==== Given text

CNET Editors' review

The bottom line: Photoshop CS5 greatly expands the toolset that Adobe offers in its flagship product, charting new ways to make image manipulation easier while making older tools work better than before. Don't worry about the lack of a new interface; the new ways to get your project done make this version a must.

Photoshop has been in the English lexicon as a term to edit images for a long time, but the latest version of Adobe's flagship program stretches the canvas of manipulation much further than ever before. The look of the program has changed so little from Photoshop CS4 that users of that version should be instantly comfortable with this major update, but Photoshop Creative Suite 5 Extended gives photographers, artists, designers, and LOLcats obsessives a stunning array of new tools. Among the new features in Adobe's flagship image-editing software are automatic lens corrections, High Dynamic Range toning, automated editing tools, and significant improvements to creating 3D images.

Adobe Photoshop CS5

Installation and setup
Photoshop installation is straightforward, although it does require an Adobe account. You can choose to purchase a license key immediately, which you will receive by e-mail, or try out the program for 30 days. When you receive your key, you can copy and paste the entire string directly from your e-mail into the first dialog box, and the other boxes will automatically populate. Both Photoshop CS 5 and the Extended come from the same 980MB installer for Windows, or 1.1GB on a Mac.

Depending on your Internet connection, Adobe says that users can expect download times of anywhere from 14 minutes on a corporate LAN to nearly 90 minutes on slower connections. On a Windows 7 computer with 2GB of RAM and a 2GHz processor on a T1, the download took around 40 minutes.

The Adobe installation process doesn't play well with Mozilla programs such as Firefox and Thunderbird, so those must be shut down before the installation can be finished. You can use other programs while installing, but CPU slowdowns are likely on many computers.

Adobe still refuses to have a Windows installation process that's respectful of standard program installation behavior. Associated program icons do not install into an Adobe folder in your Start menu, but are rather unceremoniously dumped into your Start menu's All Programs pane. First-time upgraders should note that Adobe will not override your previous installation of Photoshop, so you'll have to remove it manually. This may be annoying to some, but it's actually reasonable behavior given the cost of the program and the desire of many users to fully explore the trial. It would be nice if Photoshop came with a utility for removing previous versions, instead of having to go through the imperfect Windows uninstallation tool.

The installation and uninstallation frustrations aren't deal-breakers, obviously, but a little bit more attention here from Photoshop would result in a smoother process.

========
==== Data

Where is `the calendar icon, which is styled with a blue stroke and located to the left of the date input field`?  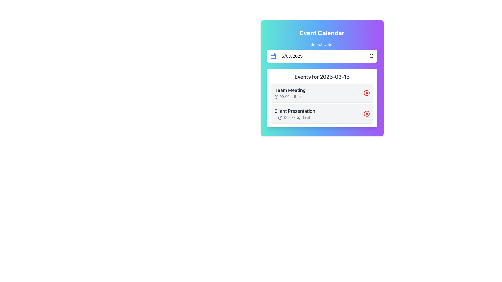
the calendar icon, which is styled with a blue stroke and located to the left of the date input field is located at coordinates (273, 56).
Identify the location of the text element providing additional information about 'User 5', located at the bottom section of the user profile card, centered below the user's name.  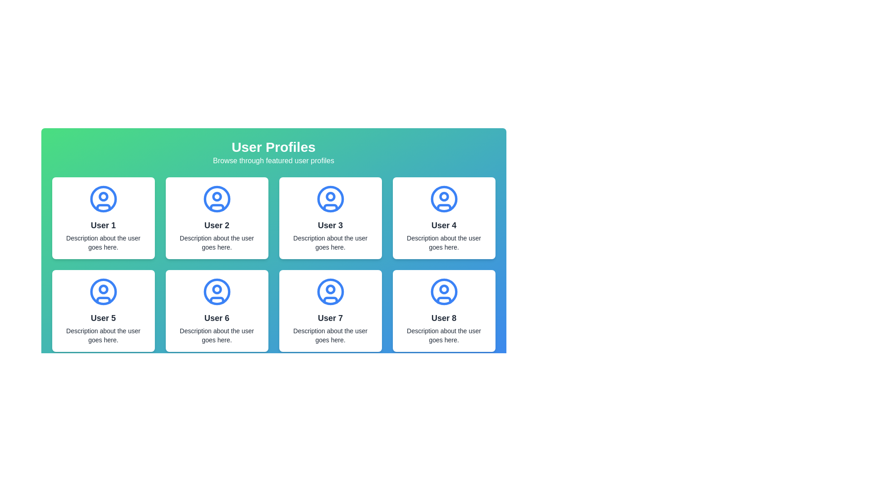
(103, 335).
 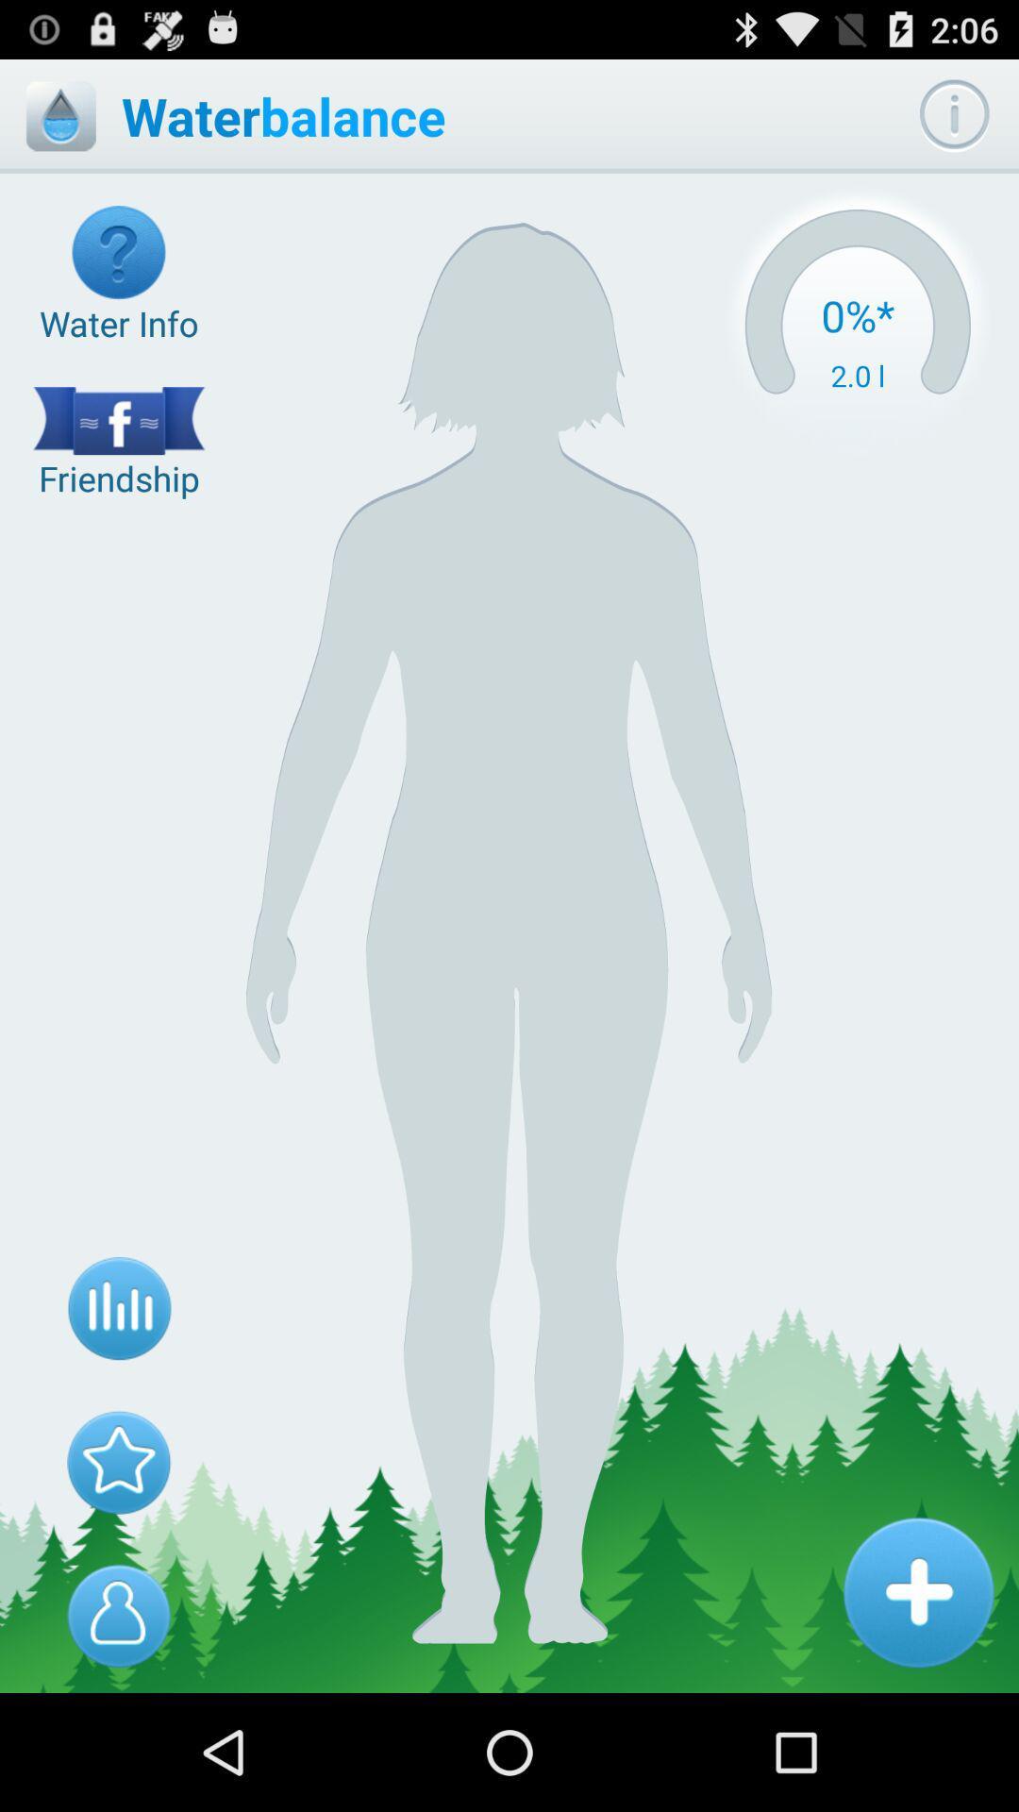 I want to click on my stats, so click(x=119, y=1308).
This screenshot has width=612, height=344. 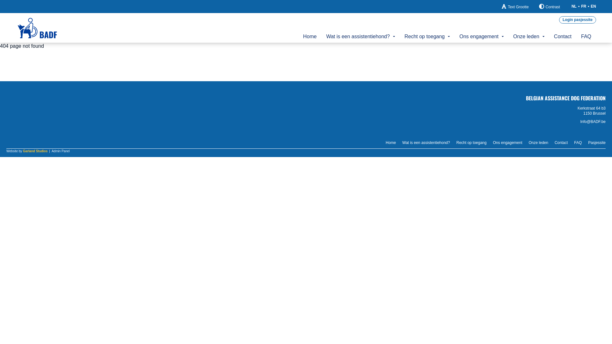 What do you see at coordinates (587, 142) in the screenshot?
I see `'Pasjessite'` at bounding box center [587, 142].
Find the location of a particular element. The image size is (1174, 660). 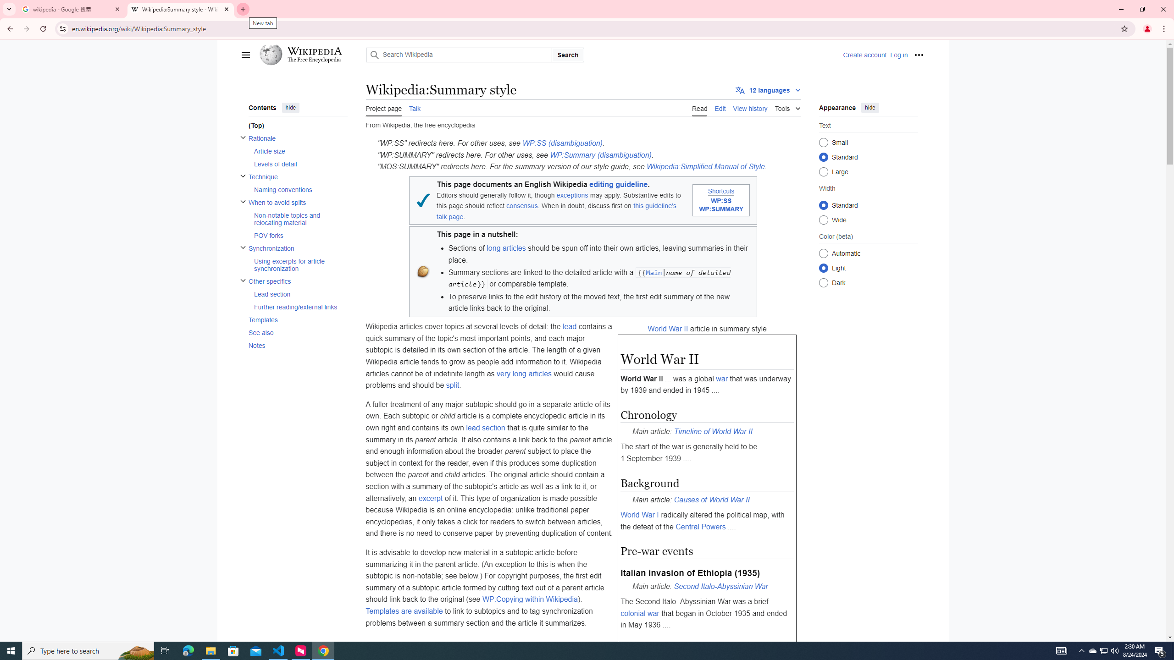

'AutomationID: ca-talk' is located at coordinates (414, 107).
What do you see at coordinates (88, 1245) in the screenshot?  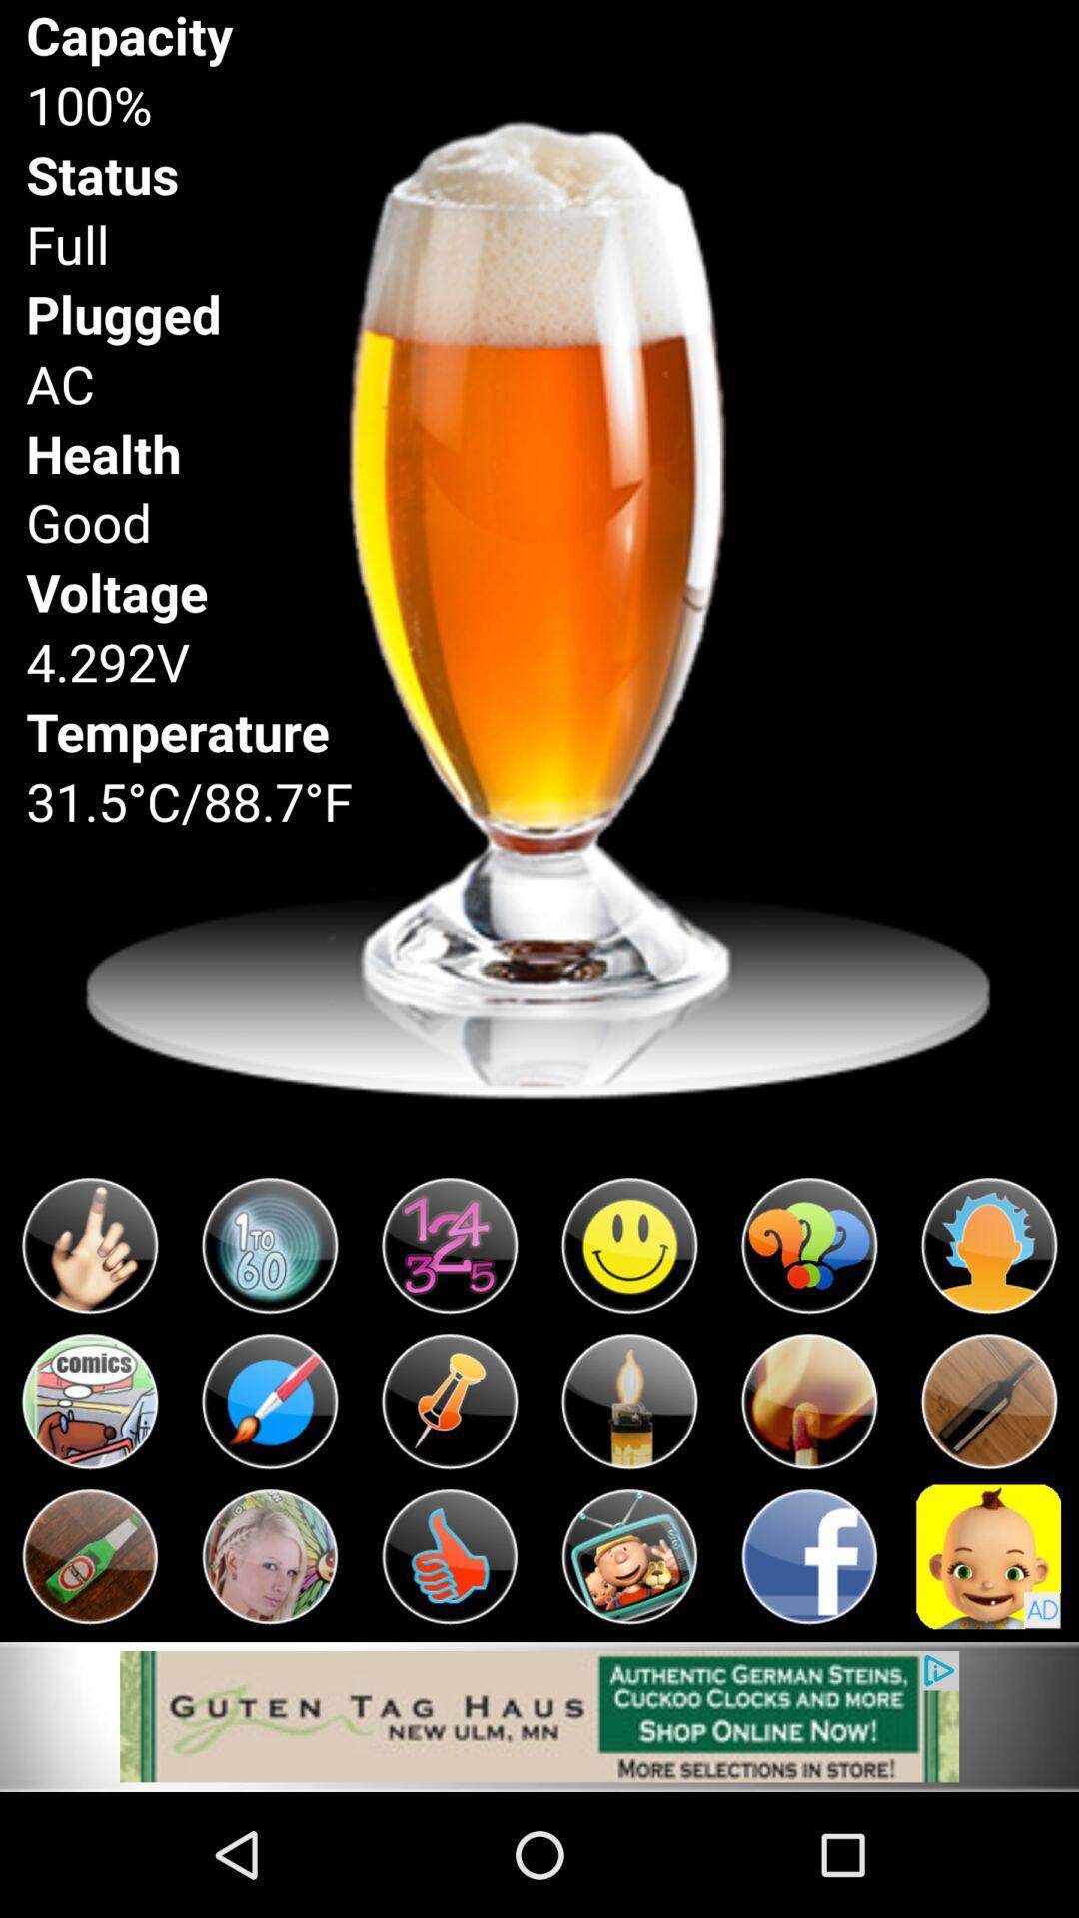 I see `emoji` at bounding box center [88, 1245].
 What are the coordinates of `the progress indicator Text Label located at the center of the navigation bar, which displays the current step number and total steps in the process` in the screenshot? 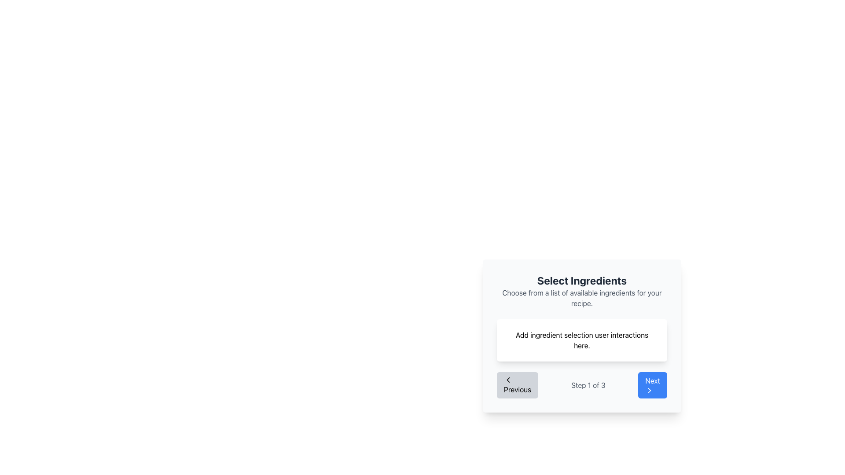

========

Continue the Photoshop CS5 review from where it stops.

** Task response **
Interface
Unlike the dramatic interface overhaul that accompanied its predecessor, there's so little new to the look and feel of Photoshop CS5 that it's barely worth mentioning.

The Workspace switcher has been modified so that you can drag it out of the drop-down menu across the menubar. Doing so can push the menubar itself down to a second level, which might take up too much screen space for some people. Pre-existing workspaces can be deleted, custom ones added, and generally the workspace concept has gotten a bit more user-friendly.

Toolbox icons have been redrawn with a softer touch. This has the unfortunate effect of making them look mushy and out-of-focus against their gray background. At least the iconography is the same, so the spot healing brush tool still looks like a band-aid, but this was not a welcome change.

Despite lacking the aesthetic sensibility of its cousin Lightroom 3 (Windows|Mac), the overall layout of Photoshop remains consistent. It's not easy to use, nor is it hard to get used to the modular layout of adjustable panels. Further optional improvements can be made courtesy Adobe Labs' Configurator, for customizing some parts of the navigation. Although the CS4 interface improvements were appreciated, the UI is essentially mundane and in desperate need of refinement. It's sadly ironic that the premiere image editor looks like a cockpit.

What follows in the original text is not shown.